Шрифт:
Интервал:
Закладка:
– Грех в его крови, и род его весь в грехе! Отец его, князь Василий, наказан был Богом бесчадием за то, что на престол посел мимо племянника, законом венчанного на царство!
– Великий князь Иоанн Васильевич сам разрушил венчание и завещал престол князю Василию.

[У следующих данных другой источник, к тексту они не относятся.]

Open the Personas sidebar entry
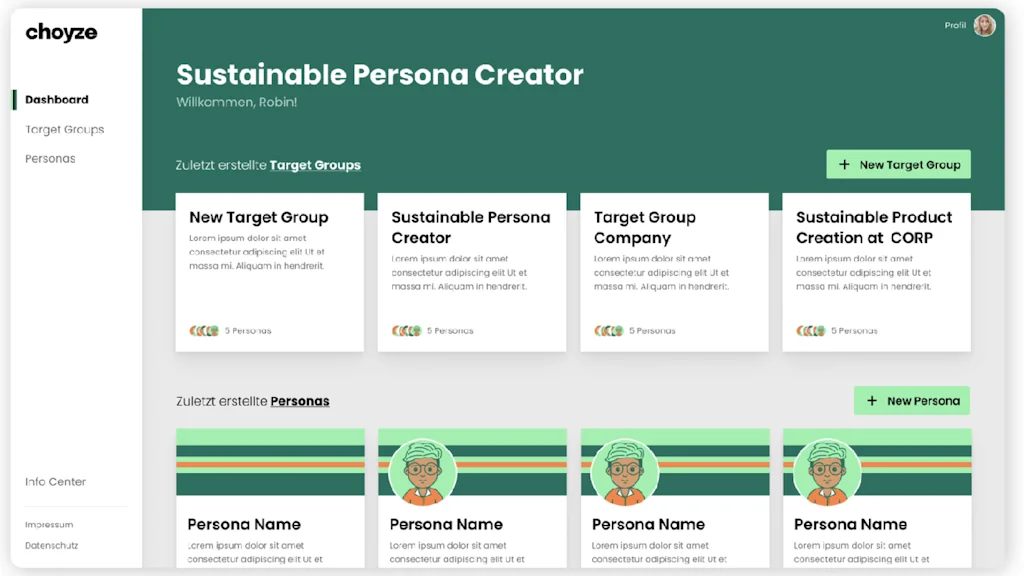This screenshot has width=1024, height=576. 50,158
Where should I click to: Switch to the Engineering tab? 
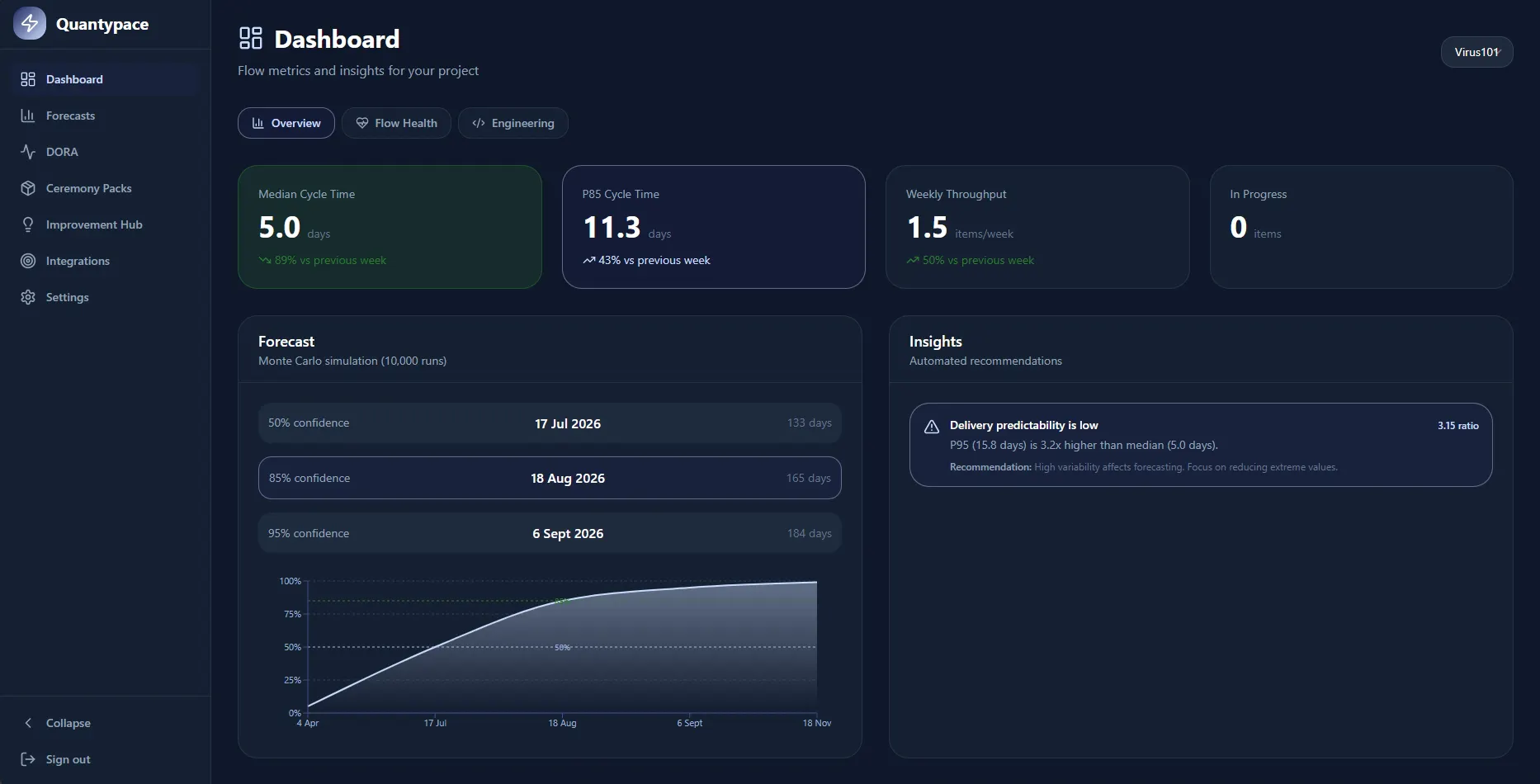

– Разрушил Богом принятое венчание! Оттуда и исплодился грех! И Господь узрел его! Не дал он князю Василию чадородия, дабы усечь на нем род его и оградить на дале престол от незаконного владения. Да снова стался грех… Про то тебе и поведаю. Когда князь Василий прожил с Соломонией двадцать лет и не родил себе наследника, стал он помышлять о новой женитьбе, укоряя Соломонию бесплодием. Тогда же и Елену себе приглядел, и бороду подстриг, чтоб понравиться ей! Бедную Соломонию насильно постригли в Покровский суздальский монастырь, а Василий обвенчался с Еленой. Сие всем ведомо. Да не всем ведомо, что постриженная Соломония вскорости понесла. Совокупилась она преступно с другим мужем, безродным, сирым, коего приглядела в Суздале, чтоб испытать себя. Не верила она в свою неплодность. Так и вышло. Родила она. Чадце то вскорости померло. А князь Василий после свадьбы на Елене еще четыре года мыкался по монастырям, молясь о чадородии. Зачала Елена, да больно уж дивно сие все… Соломония двадцать лет не могла зачать от князя, а от сирого зачала, да и Елена уж больно долго судьбу пытала. Упомни, стали поговаривать, что и от второй жены не дождаться князю наследника: заклятье будто бы на великокняжеском роде за клятвоотступничество. Вот тут-то Елена и свершила свой смертный грех. Соломония ей путь указала! А про Соломонию она ведала… Князь Василий дознание учинял о Соломонии и уж не преминул поведать обо всем, что вызнал, своей молодой жене. А с кем она грех содеяла – стало ясно сразу по смерти князя Василия. На седьмой день Телепнев при ней в брусяной избе уселся. И в спальне пьяного служки видели… В Елениной спальне.
– А что коли домыслы все?
– Домыслы? Тверд ты, боярин! Любуюсь тобой! Ну а что же, ребенок у Соломонии – тоже домысел?
– Так могло статься, но то – грех Соломонии. Елена могла зачать правдой.
– Пошто же Телепнева к себе приблизила, лотрыгу и пьяницу? Пользы от которого в государском деле, как от клопа в бане.
– Сторона его сильна была.
– Сторона? Кто же за ним стоял? Мы, Старицкие, иль ты, Челяднин? Иль Шуйские? А буде, Бельские?
– Бельские да Шуйские меж собой грызлись…
– А Телепнев Елену ублажал!
– Буде, и ублажал… Через то она могла его и приблизить!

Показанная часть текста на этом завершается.